A priest, 88, is remanded in custody for a 1970s rape of a 12-year-old boy

AUSTRALIA
Broken Rites

By a Broken Rites Australia researcher (updated 1 August 2014)

On 1 July 2014 an Australian jury convicted a Melbourne priest (Father James Henry Scannell, 88) on a charge of buggery, committed against a 12-year-old boy more than 40 years ago. After the assault, the priest required the boy to take part in Confession and ordered him not to tell anybody about the assault, the court was told. The victim (now in his fifties) finally reported this crime to the police after learning that his aunt’s funeral in 2010 was to be conducted by this priest. As well as working in this parish, Father Scannell was a “chaplain” for many years for vulnerable people at the Kew Mental Hospital and Children’s Cottages in Melbourne.

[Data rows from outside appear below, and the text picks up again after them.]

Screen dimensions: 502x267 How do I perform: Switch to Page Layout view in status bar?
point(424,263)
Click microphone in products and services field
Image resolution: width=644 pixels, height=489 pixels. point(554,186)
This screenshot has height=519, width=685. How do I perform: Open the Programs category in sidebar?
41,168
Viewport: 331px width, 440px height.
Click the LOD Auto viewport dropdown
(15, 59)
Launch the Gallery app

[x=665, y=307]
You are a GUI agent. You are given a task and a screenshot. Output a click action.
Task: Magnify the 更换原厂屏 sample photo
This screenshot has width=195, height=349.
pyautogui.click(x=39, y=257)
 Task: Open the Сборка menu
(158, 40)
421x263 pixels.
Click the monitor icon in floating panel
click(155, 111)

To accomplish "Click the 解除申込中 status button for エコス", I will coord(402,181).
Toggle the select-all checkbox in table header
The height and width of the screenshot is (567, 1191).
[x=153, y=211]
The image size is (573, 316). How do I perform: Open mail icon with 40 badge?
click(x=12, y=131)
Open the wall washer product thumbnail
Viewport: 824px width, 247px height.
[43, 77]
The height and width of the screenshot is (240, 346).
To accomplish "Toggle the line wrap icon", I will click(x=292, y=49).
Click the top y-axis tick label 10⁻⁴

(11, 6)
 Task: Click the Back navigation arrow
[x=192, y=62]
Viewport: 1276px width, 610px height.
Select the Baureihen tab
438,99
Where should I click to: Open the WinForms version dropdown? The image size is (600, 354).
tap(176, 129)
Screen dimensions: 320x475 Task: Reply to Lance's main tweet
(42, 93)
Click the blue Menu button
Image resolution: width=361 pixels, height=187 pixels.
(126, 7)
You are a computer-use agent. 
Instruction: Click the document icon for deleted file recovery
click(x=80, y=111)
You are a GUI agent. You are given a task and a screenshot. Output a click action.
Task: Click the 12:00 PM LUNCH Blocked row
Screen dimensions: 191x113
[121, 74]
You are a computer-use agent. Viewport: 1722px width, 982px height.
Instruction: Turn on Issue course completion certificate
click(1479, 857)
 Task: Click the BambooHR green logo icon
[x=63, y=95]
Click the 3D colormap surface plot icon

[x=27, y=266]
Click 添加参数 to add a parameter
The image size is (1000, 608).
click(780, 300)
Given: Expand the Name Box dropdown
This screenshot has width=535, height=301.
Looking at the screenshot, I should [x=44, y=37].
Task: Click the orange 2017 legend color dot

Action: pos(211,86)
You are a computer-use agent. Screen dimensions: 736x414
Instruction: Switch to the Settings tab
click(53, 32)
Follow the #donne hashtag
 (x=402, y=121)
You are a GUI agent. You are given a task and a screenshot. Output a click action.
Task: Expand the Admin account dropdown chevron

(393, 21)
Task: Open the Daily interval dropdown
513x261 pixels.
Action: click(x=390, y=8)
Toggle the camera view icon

In the Melbourne County Court on 1 August 2014, Judge David Parsons began pre-sentence proceedings for Scannell. The judge heard submissons by the prosecutor and the church’s defence lawyer about what sort of sentence should be imposed on Scannell. The court received a written impact statement from the victim, outlining how the church-abuse disrupted his adolesence and his later life. The judge then remanded Scannell in custody. The judge will hand down his sentence in a week’s time.

Court documents stated that in the early 1970s, as well as his chaplaincy at the Kew Cottages, Father Scannell was doing some ministering in a nearby parish (St Anne’s, East Kew), and this is where the 12-year-old boy lived. The boy’s aunt knew Father Scannell and this is how the boy came into contact with the priest. The boy was paid to do some odd jobs at the priest’s house in East Kew, where the sexual abuse occurred. Father Scannell was then aged in his mid-forties.